Exercise description =>
Retype exactly the lines below, starting with the line that contains "Recenter map with the red target icon" and ending with the last line; leave out any pictures.

Source data =>
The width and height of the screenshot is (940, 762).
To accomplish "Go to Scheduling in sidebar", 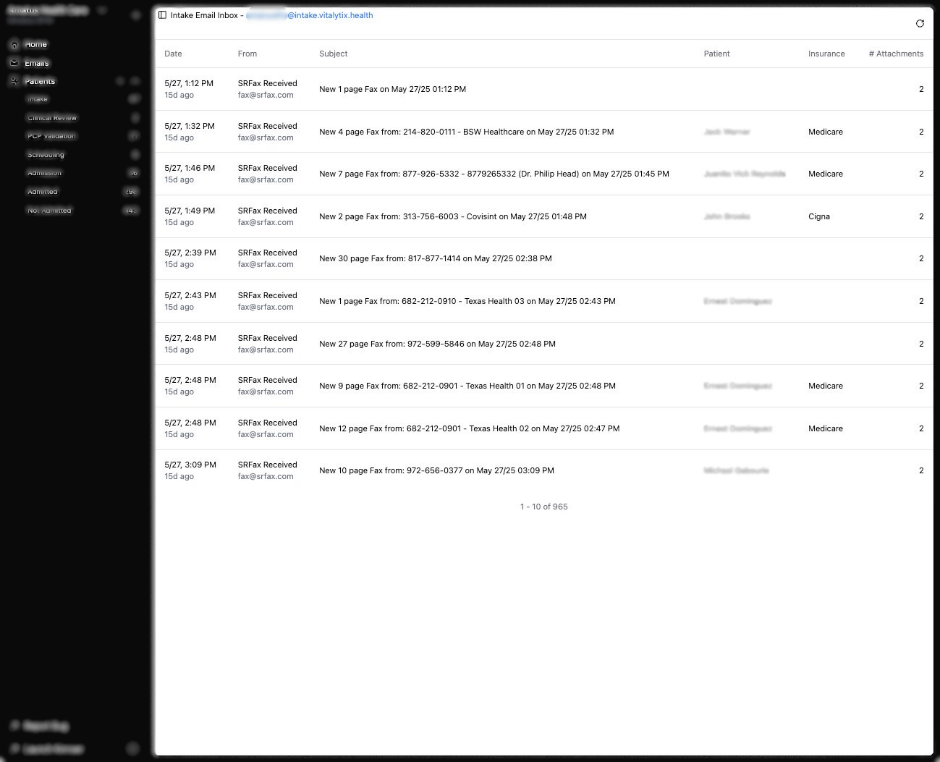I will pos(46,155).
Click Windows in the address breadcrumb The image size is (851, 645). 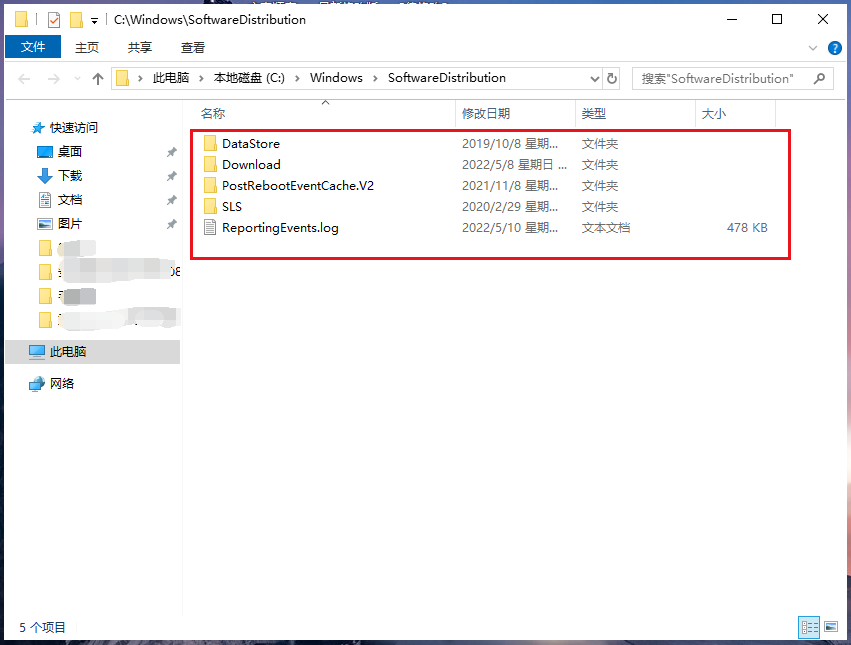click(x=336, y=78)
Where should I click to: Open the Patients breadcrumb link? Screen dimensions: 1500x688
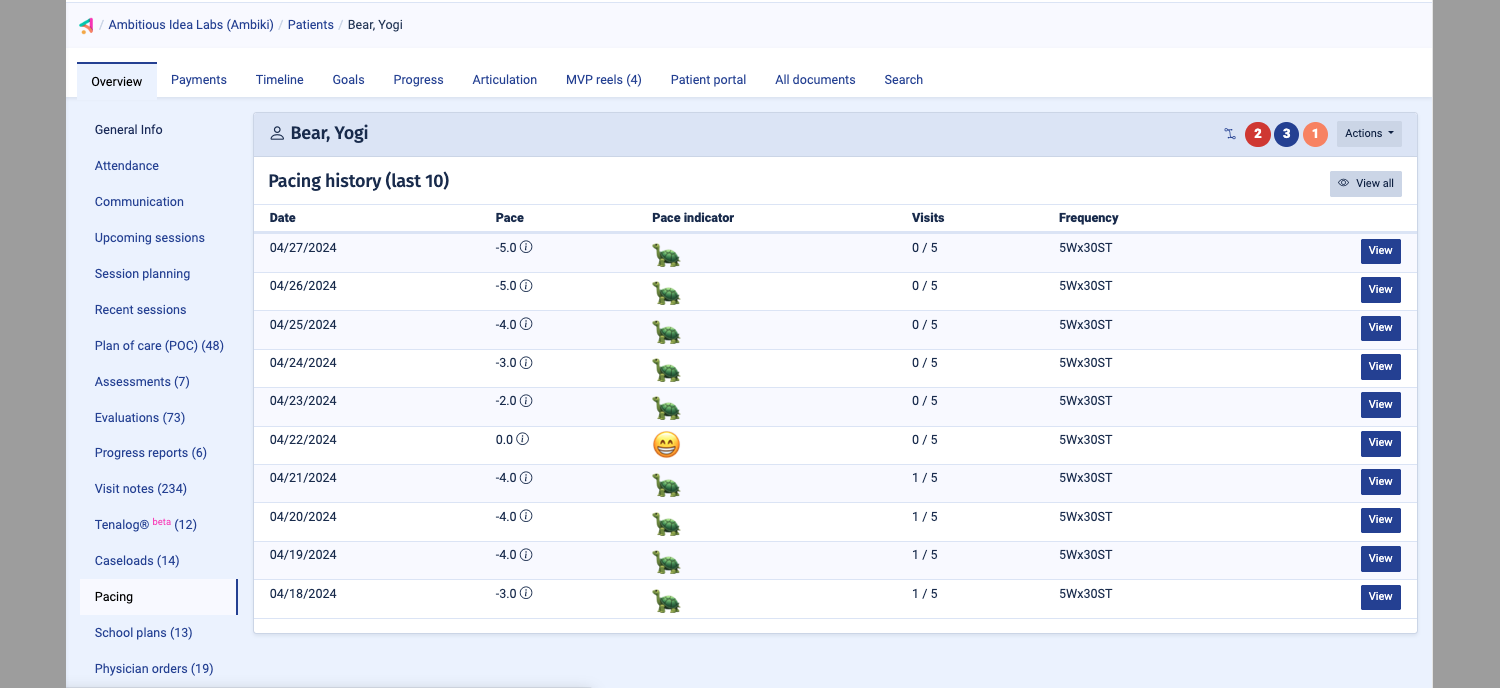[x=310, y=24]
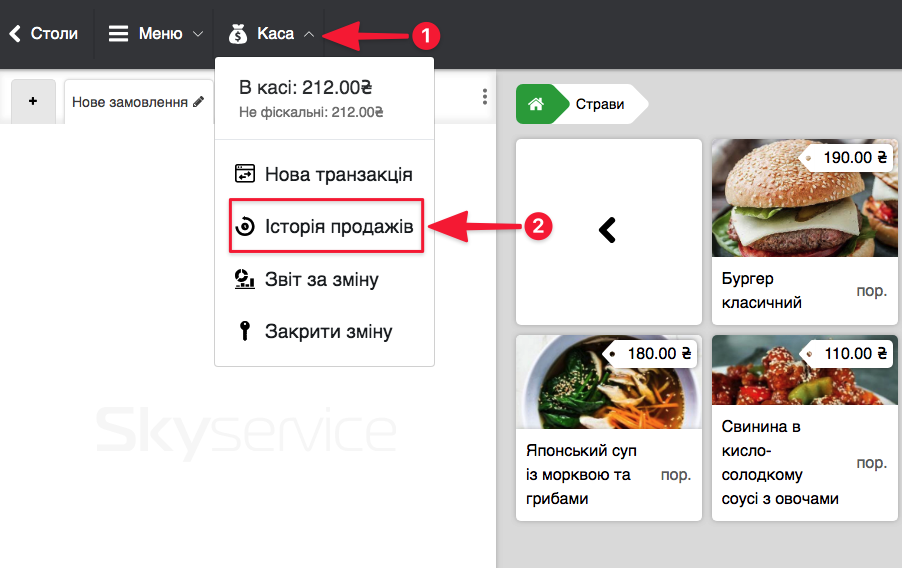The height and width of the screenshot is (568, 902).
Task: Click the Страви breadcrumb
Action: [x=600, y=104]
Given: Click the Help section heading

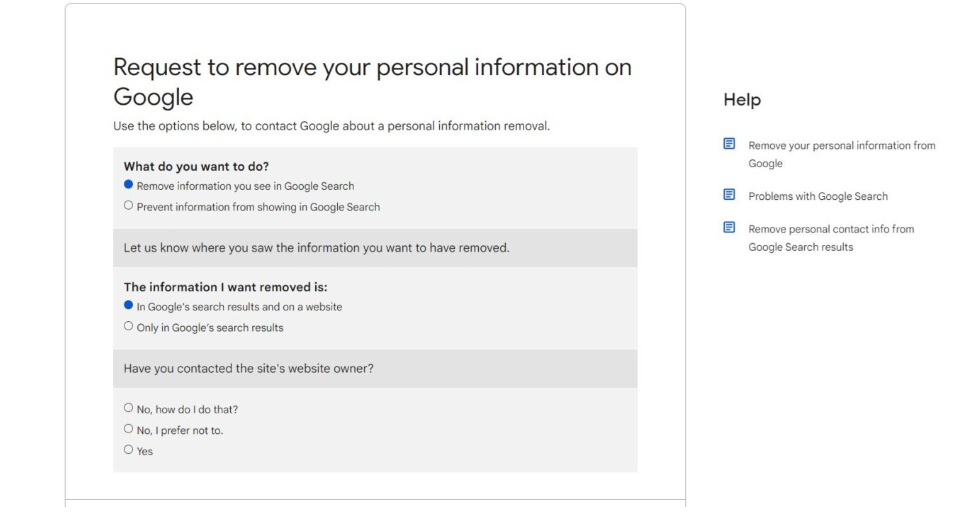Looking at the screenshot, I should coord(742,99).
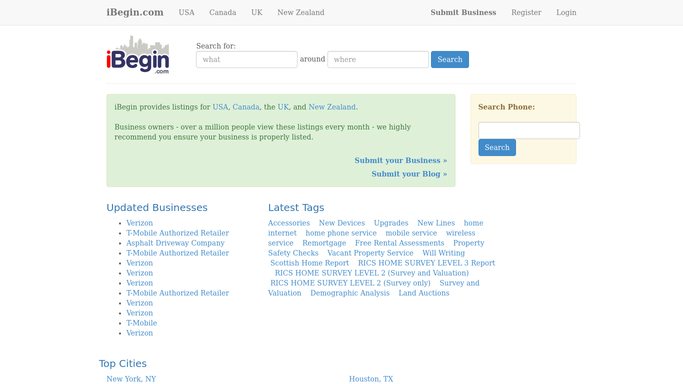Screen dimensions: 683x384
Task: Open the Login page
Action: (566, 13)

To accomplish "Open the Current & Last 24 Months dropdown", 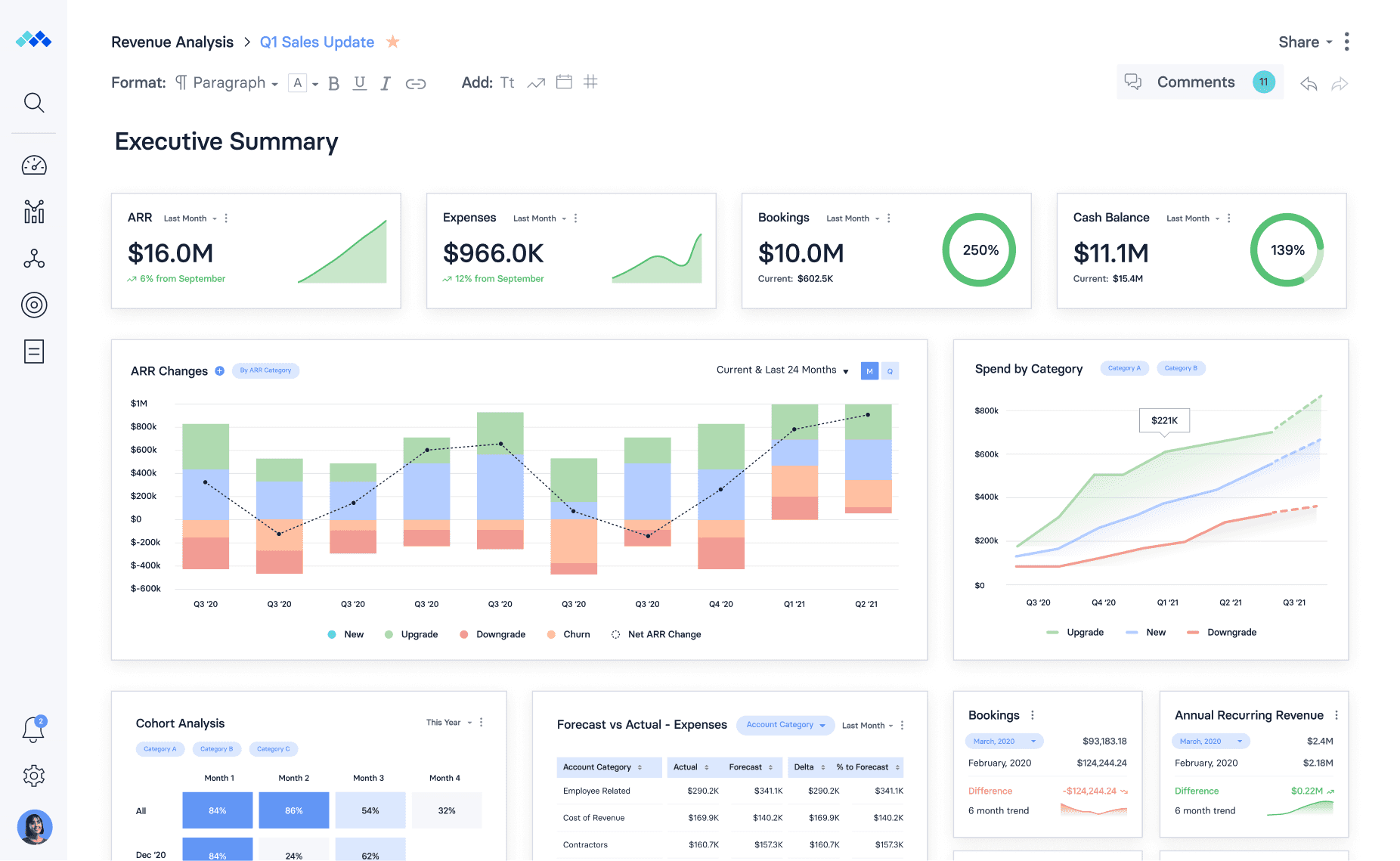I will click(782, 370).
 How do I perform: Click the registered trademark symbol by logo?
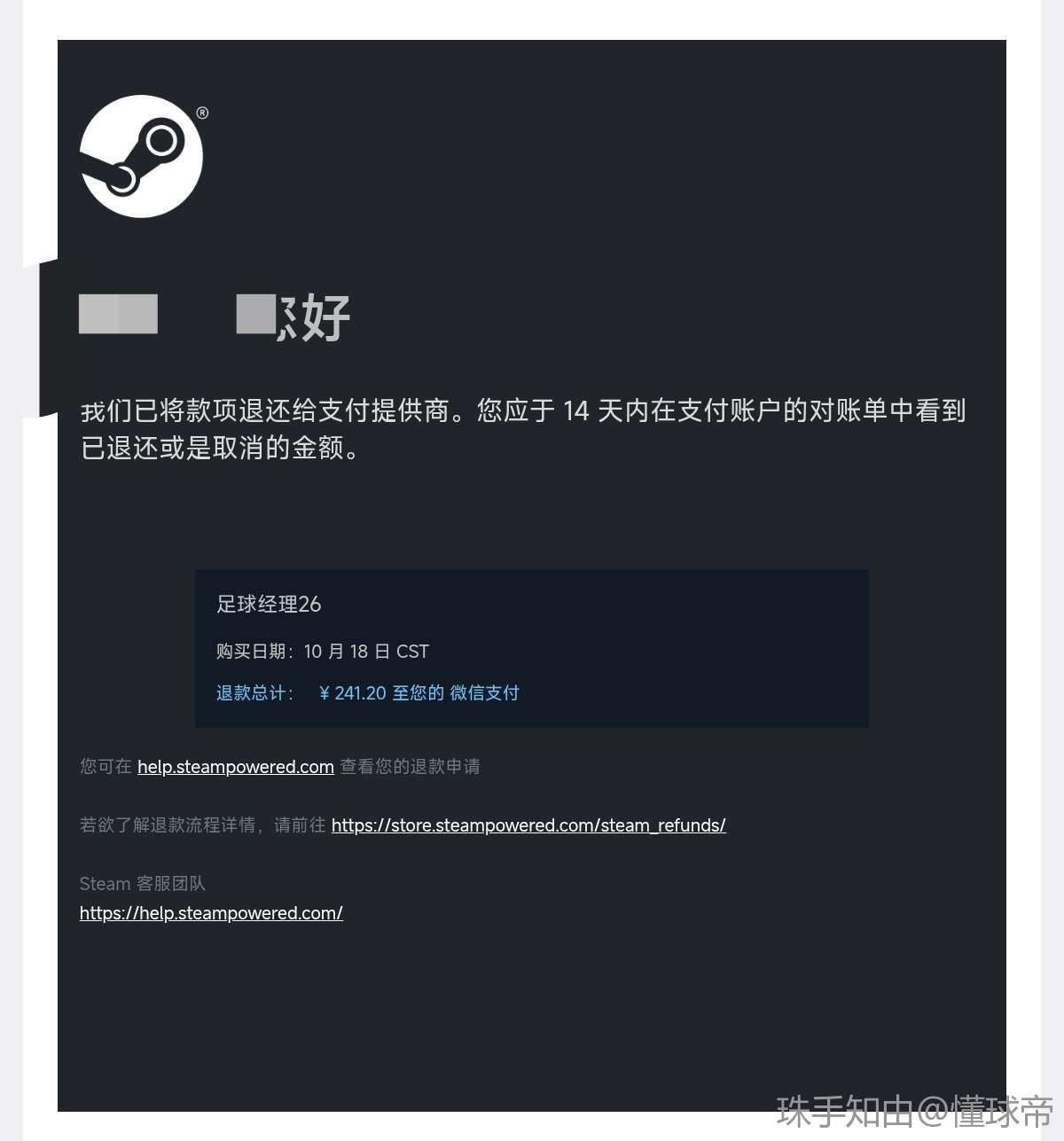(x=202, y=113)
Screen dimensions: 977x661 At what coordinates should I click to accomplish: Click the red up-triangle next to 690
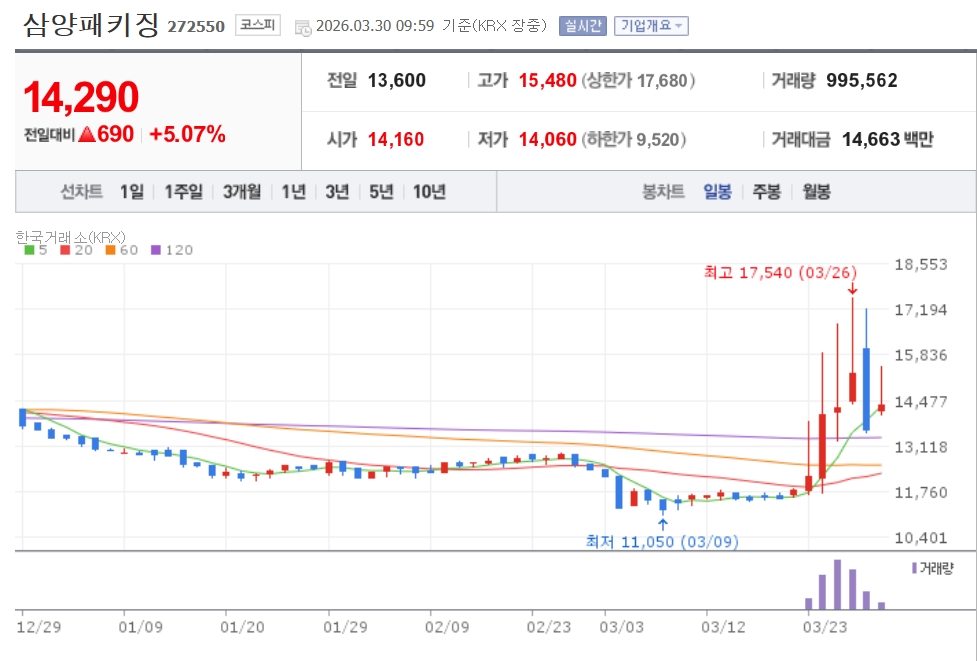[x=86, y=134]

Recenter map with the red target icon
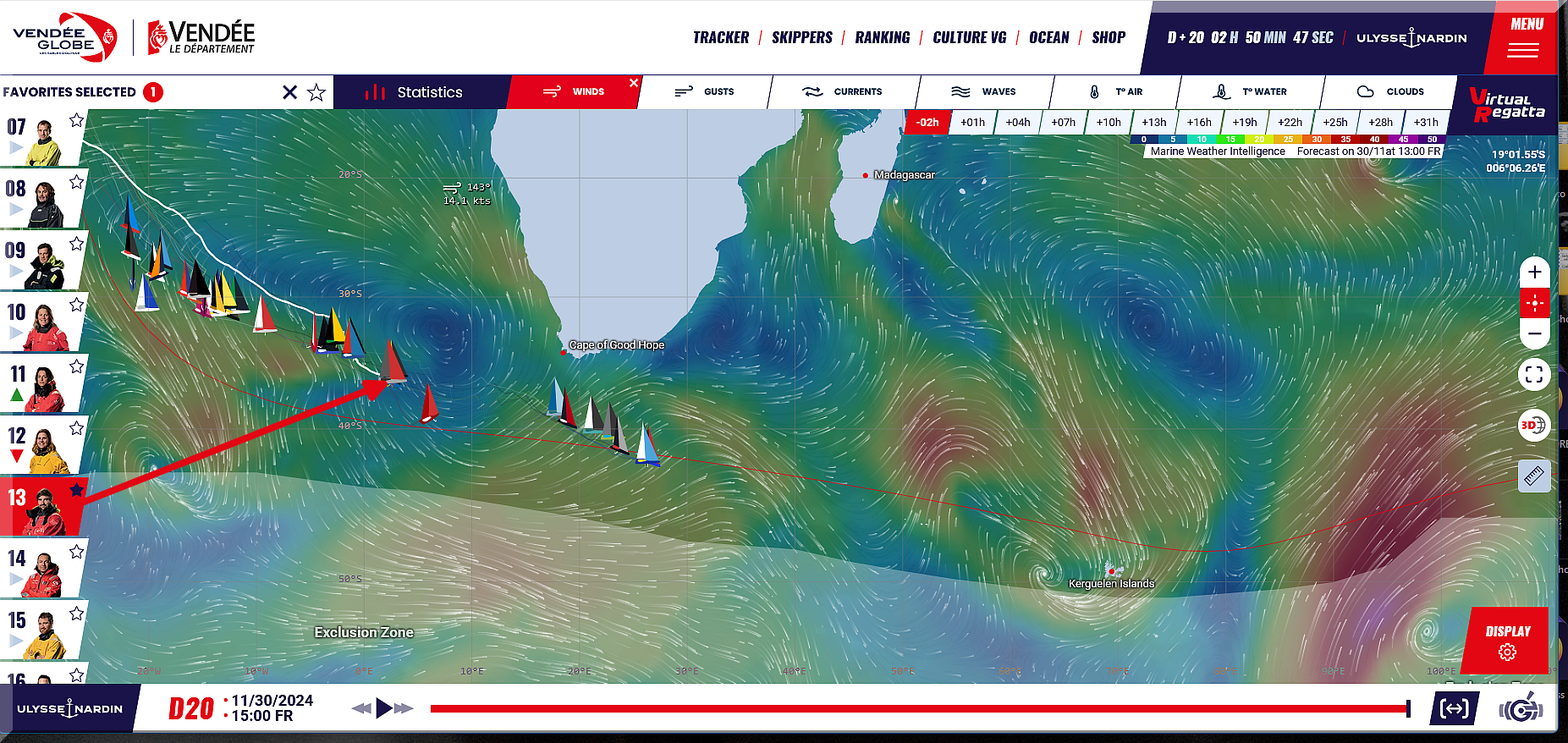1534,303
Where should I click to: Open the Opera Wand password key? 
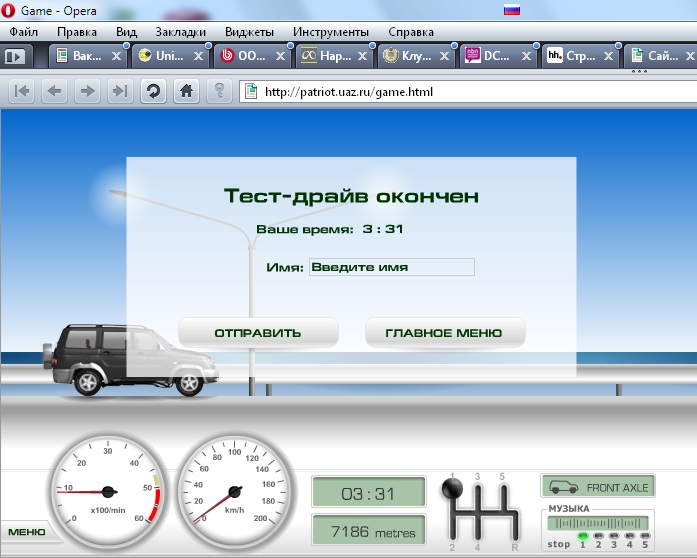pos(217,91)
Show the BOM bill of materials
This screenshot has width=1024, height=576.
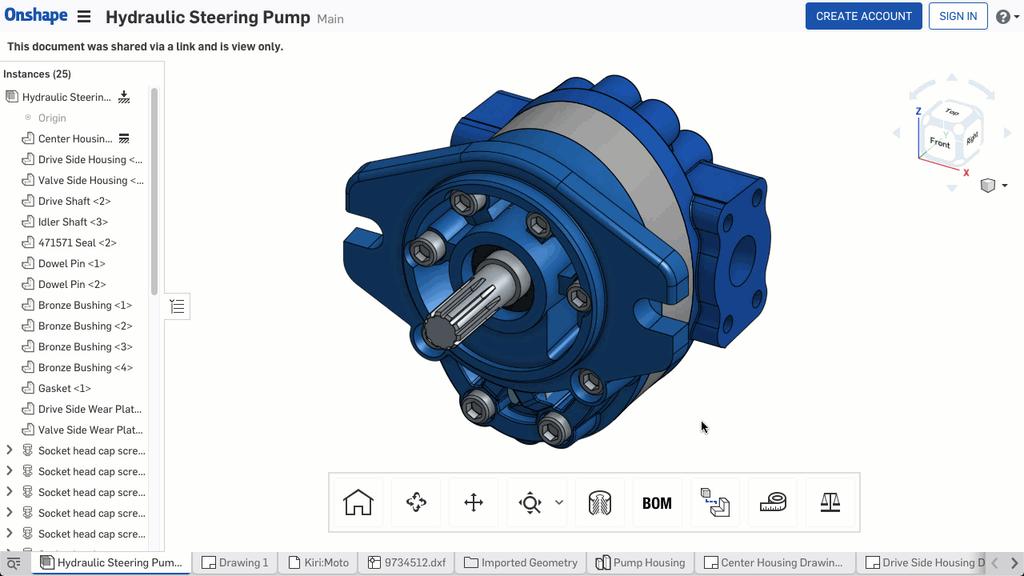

Written answer =>
Recenter map with the red target icon
1534,303
Where should I click to: Open the Opera Wand password key? 
pos(217,91)
Show the BOM bill of materials
This screenshot has width=1024, height=576.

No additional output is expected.